* Supplied records *
________________________________________
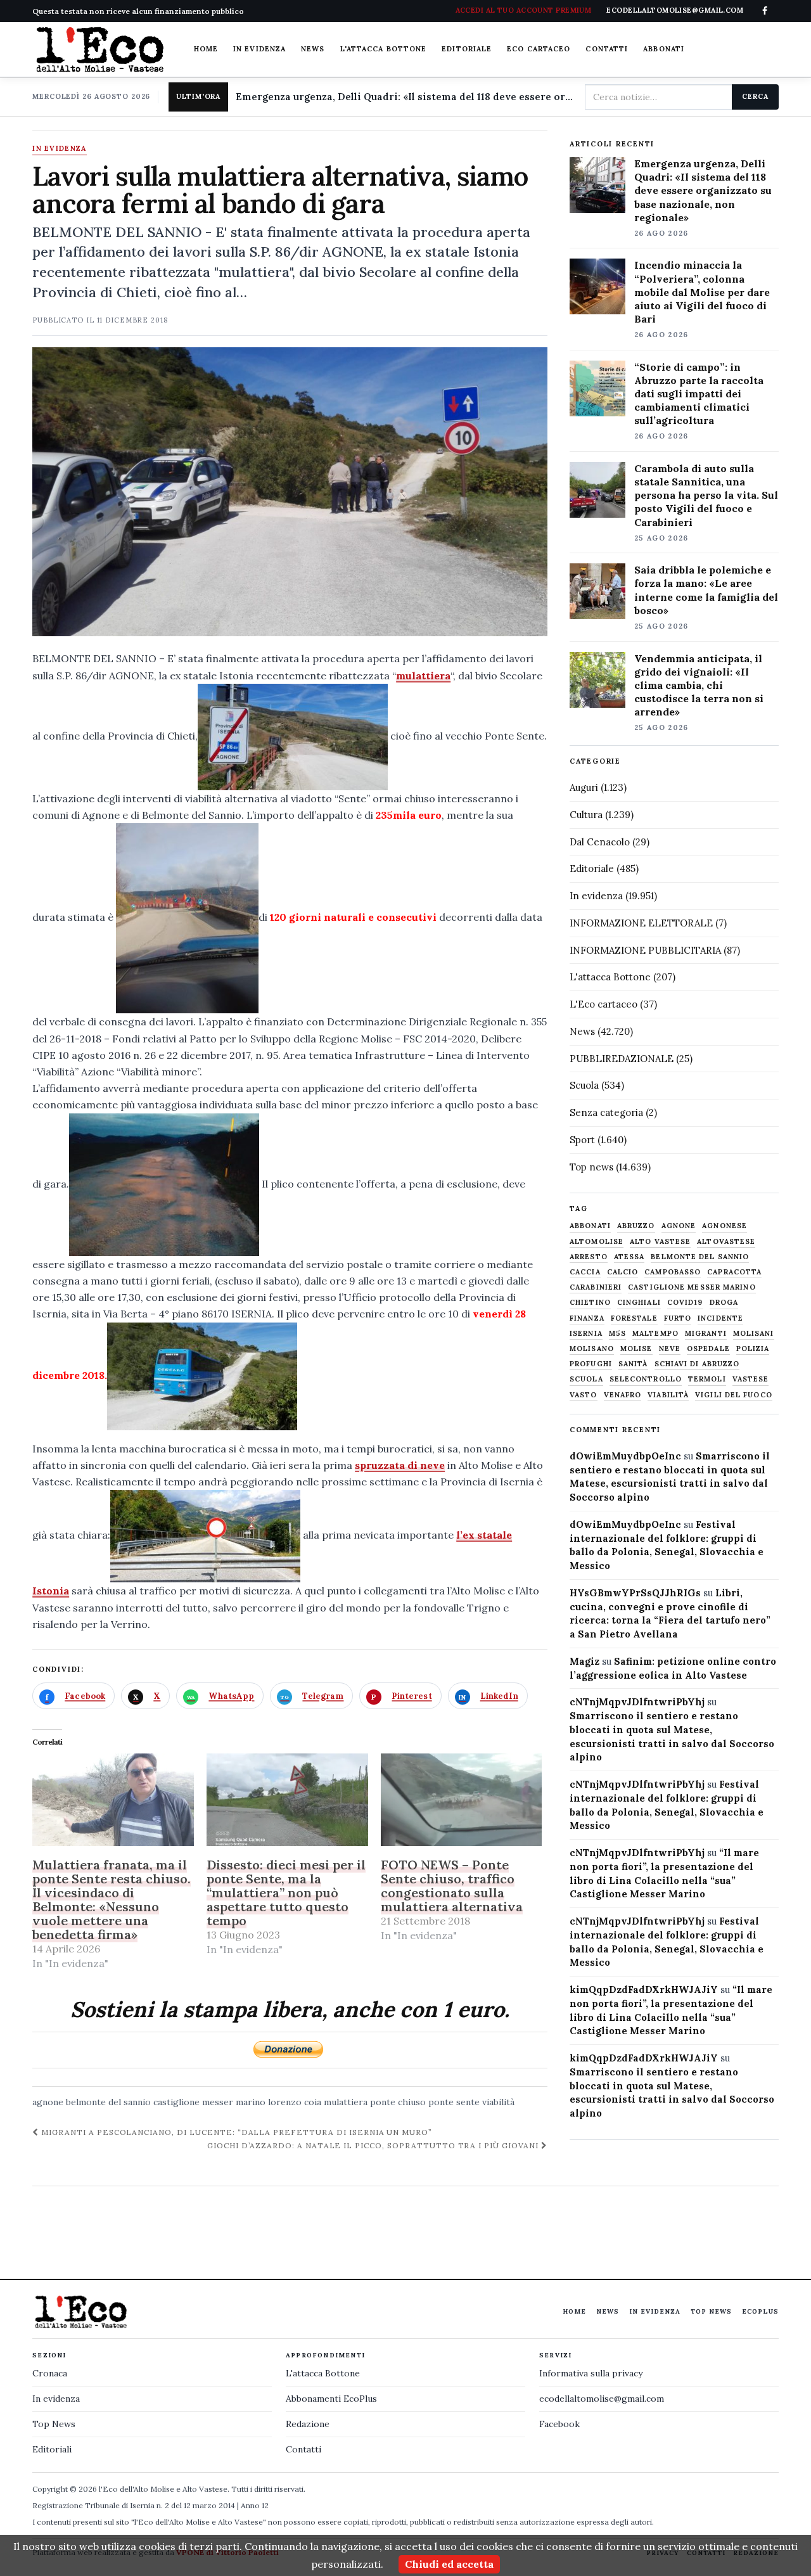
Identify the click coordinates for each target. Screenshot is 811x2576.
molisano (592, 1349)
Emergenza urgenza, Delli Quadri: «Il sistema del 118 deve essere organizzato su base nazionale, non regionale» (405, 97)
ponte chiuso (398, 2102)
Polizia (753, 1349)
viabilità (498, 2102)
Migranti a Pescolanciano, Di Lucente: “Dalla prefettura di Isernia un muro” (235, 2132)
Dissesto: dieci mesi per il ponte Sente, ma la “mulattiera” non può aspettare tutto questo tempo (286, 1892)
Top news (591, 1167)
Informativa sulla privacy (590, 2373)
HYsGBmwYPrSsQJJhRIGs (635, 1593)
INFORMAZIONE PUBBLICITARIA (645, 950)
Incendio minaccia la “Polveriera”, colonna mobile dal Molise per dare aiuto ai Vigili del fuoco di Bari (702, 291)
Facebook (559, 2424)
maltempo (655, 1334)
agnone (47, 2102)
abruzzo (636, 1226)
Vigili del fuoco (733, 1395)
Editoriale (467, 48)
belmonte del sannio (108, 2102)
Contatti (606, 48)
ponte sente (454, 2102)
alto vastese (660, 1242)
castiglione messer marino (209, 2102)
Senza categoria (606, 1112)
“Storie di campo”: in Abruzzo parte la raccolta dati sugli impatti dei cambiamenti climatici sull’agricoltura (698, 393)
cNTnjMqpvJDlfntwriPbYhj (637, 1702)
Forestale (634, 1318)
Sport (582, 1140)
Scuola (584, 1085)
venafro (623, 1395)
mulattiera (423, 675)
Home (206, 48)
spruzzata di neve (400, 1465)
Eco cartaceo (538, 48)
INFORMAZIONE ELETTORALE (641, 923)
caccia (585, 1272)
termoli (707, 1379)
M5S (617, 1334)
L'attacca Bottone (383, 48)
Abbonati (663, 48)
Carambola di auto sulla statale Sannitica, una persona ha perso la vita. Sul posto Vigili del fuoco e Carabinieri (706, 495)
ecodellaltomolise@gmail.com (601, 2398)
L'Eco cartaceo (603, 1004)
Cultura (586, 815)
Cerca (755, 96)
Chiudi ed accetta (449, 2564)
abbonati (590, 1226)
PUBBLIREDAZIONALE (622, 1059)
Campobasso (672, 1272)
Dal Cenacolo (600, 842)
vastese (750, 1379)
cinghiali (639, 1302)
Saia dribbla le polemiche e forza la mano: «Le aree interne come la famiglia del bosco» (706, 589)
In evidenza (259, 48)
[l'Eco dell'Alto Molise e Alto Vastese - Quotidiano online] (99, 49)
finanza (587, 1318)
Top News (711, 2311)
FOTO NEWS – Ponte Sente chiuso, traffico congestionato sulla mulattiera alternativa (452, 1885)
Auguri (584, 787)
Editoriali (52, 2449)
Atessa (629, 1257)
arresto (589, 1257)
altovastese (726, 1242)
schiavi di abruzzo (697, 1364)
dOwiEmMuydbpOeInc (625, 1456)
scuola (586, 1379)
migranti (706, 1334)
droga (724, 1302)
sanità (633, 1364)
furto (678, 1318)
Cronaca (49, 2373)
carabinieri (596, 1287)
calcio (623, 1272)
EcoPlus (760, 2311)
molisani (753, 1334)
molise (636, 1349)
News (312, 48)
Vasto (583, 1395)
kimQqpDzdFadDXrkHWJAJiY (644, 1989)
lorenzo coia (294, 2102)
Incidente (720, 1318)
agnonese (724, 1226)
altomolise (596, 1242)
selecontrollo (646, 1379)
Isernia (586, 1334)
________________________________________
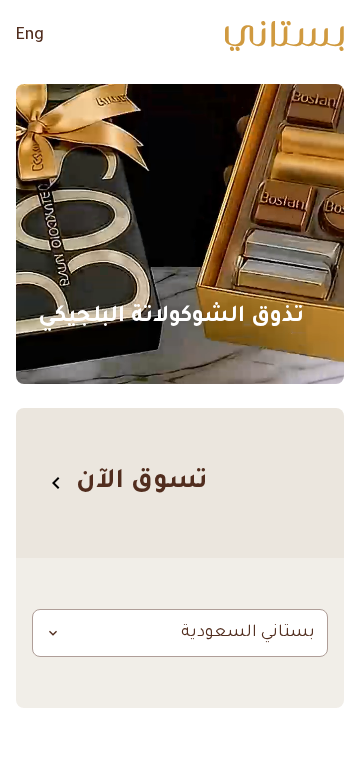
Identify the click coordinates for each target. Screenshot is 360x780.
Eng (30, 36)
________________________________________
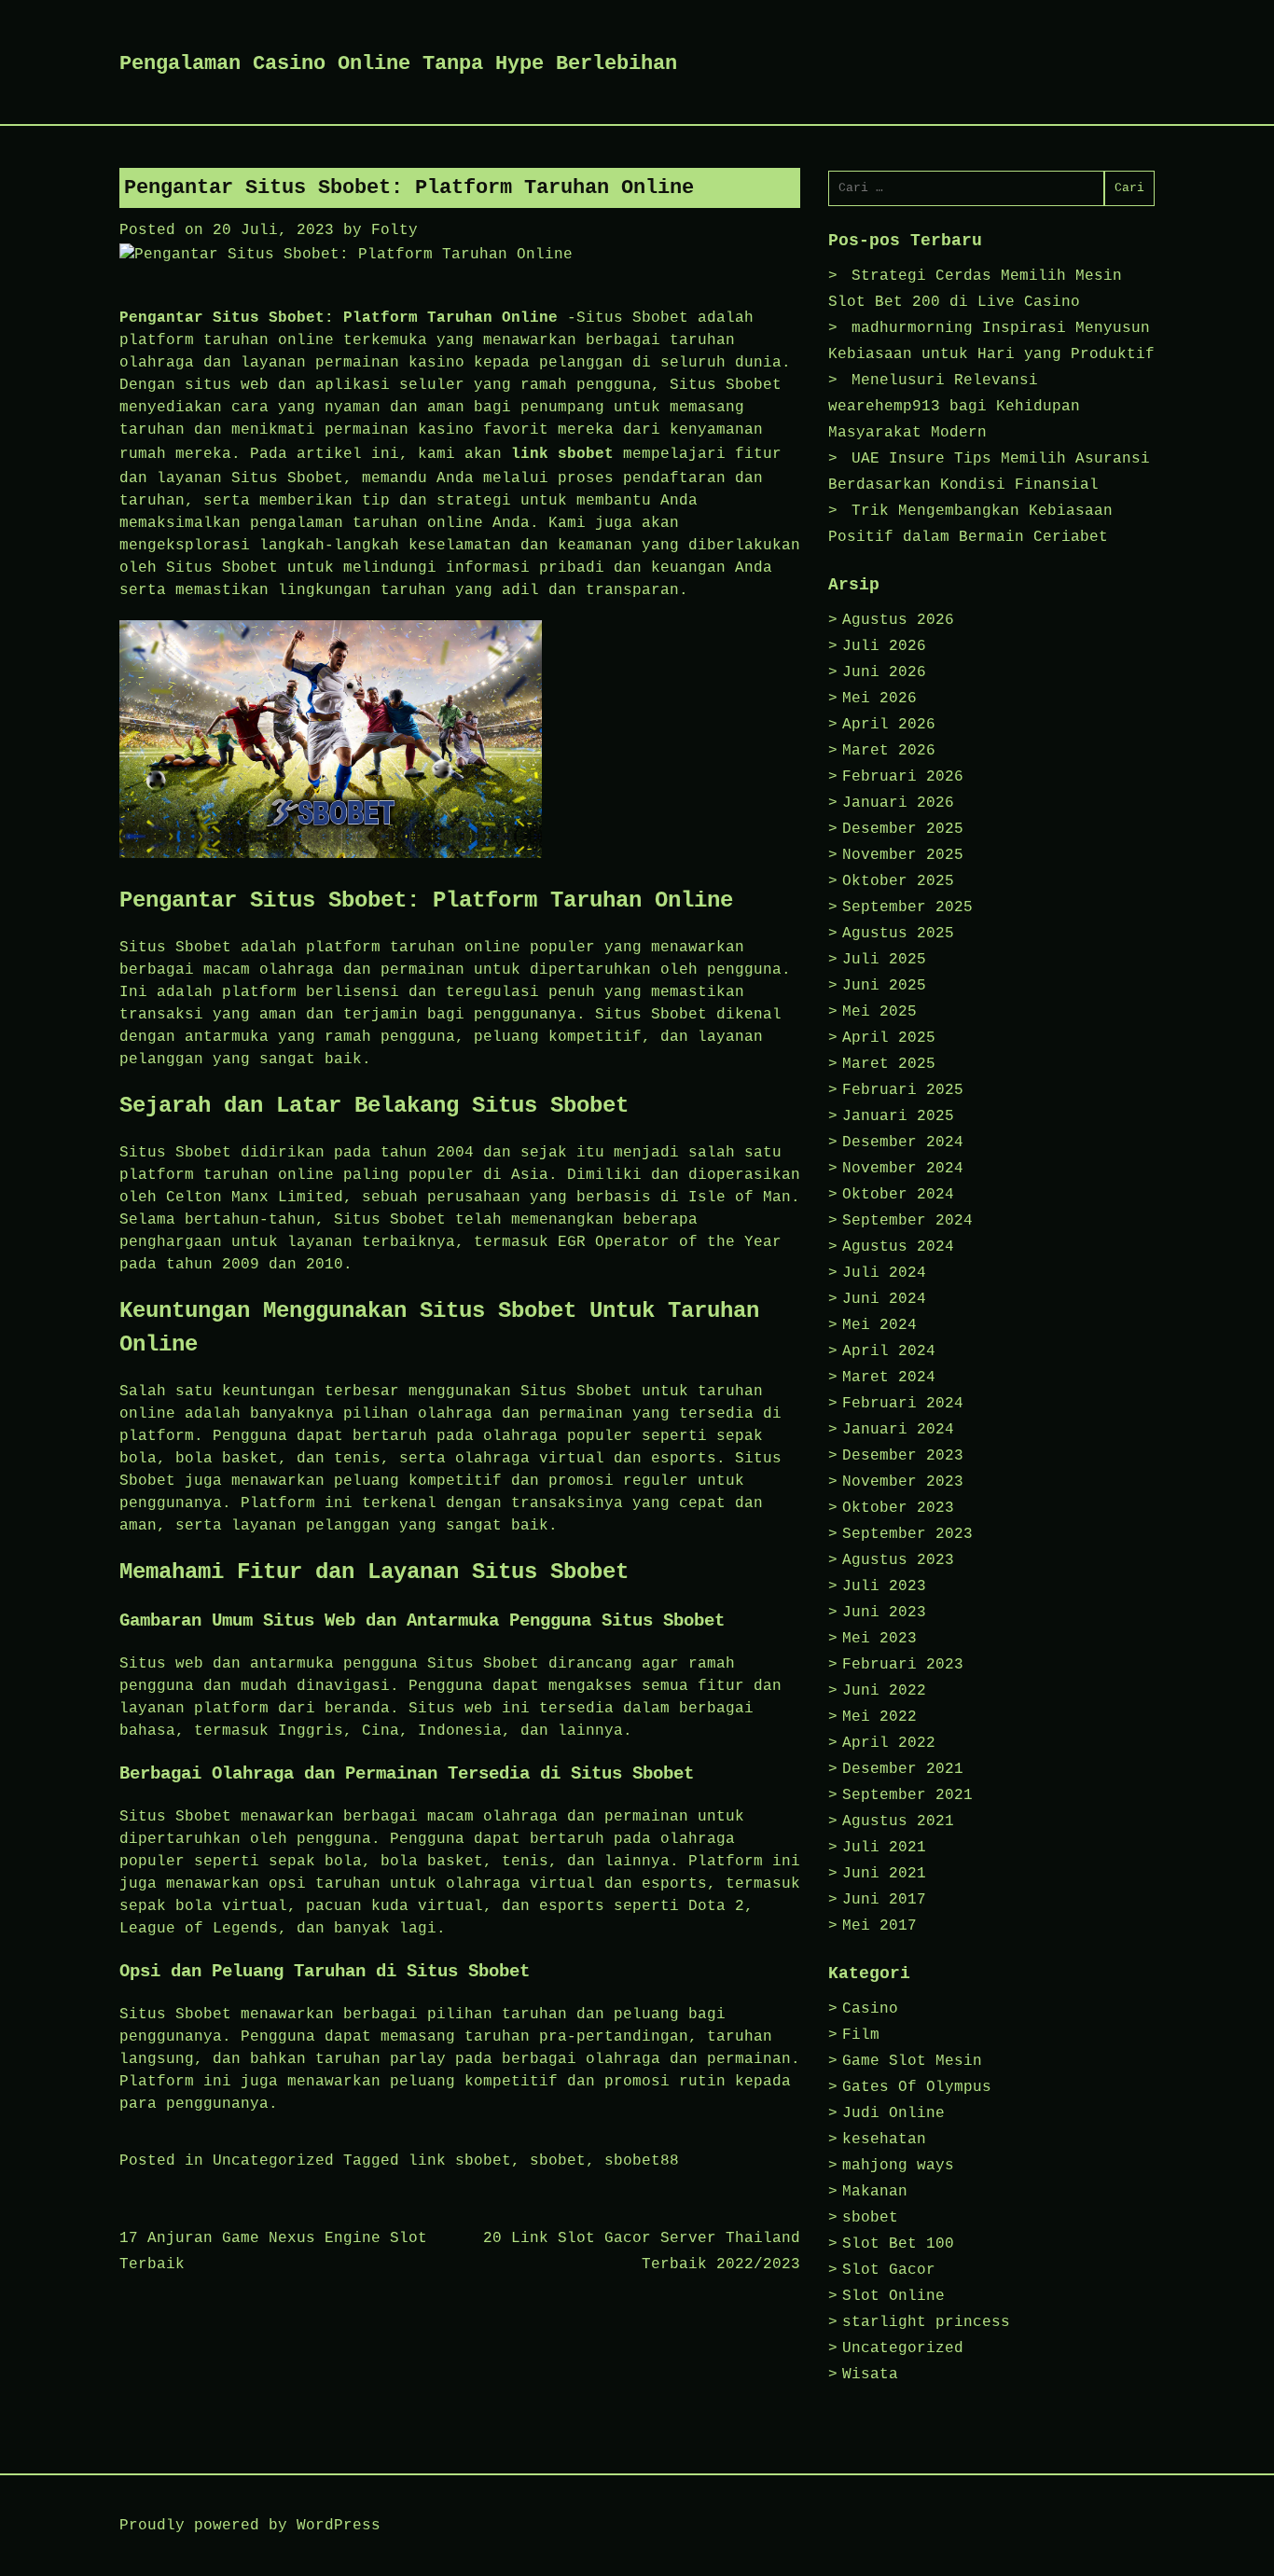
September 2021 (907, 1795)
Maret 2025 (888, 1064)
________________________________________
Each line that contains "target" is to be copied from the listing above.

Identify the click coordinates for each target. Screenshot is 811x2576.
Identify the click coordinates for each target. Screenshot is 360x780.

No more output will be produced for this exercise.